Sources close to the family say the judge declined to make public statements beyond his initial cooperation, preferring to let the evidence speak for itself.

It did.

By the end of the year, prosecutors had reportedly expanded the criminal review beyond Ree’s direct conduct to examine whether any supervisors knowingly overlooked patterns in his search reports. Though no additional charges had yet been announced publicly, the pressure on university leadership mounted steadily.

Crestwood University ultimately announced sweeping reforms to its campus policing policies, including mandatory review of all probable-cause vehicle searches, independent auditing of racial stop data, and enhanced constitutional policing training for officers.

Critics argued the reforms came years too late.

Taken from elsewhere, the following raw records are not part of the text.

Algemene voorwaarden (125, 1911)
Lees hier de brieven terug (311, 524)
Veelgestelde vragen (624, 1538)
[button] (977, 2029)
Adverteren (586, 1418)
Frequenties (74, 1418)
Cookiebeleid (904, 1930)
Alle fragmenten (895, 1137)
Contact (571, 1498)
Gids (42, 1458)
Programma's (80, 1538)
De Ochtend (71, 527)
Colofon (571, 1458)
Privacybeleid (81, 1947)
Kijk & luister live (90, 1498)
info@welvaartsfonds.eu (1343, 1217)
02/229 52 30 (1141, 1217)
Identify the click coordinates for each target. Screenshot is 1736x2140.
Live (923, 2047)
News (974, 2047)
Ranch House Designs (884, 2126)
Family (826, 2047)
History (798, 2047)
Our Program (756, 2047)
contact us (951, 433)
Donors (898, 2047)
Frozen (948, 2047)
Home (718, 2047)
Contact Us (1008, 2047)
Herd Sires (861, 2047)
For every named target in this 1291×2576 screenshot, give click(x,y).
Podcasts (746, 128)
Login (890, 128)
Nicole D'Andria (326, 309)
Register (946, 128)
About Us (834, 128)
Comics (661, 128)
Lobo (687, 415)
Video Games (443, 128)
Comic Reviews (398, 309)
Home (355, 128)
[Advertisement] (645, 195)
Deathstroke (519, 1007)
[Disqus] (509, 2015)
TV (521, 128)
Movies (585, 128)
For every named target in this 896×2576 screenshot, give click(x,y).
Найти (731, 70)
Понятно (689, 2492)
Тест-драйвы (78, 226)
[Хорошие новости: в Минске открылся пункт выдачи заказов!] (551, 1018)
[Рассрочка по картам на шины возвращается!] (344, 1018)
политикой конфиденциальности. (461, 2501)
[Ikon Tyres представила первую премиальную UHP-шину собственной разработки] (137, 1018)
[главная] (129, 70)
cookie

But many agreed they likely never would have happened at all had Ree not chosen the wrong family to target on the wrong day in front of the wrong witnesses.

That is perhaps the most haunting truth of the story.

If Harlon Solomon had not known the law…

If Dean Sylvia Jones had not happened to walk by…

If Judge Harmon Solomon had not still been on campus…

If nineteen bystanders had not recorded the encounter…

Would Calvin Ree still be wearing a badge?

Would dozens more drivers have been stopped, searched, and cited under the same alleged lies?

Would anyone have ever known?

Those questions linger long after the traffic stop itself.

Because while Ree’s downfall brought accountability in one case, it also exposed the uncomfortable reality that misconduct often survives not because it is invisible—but because it goes unchallenged until someone with enough knowledge, status, evidence, or support forces the system to confront it.

For Harlon Solomon, the day that should have been remembered only for triumph became something more complicated: a brutal lesson in the gap between the law as written and the law as lived.

Yet in a twist almost too symbolic to script, the officer who allegedly violated his rights handed the young attorney something no classroom ever could:

His first real civil rights case.

And in doing so, Calvin Ree may have done the one thing he never intended—

He may have created the very lawyer who will spend the next generation making sure officers like him never get away with it again.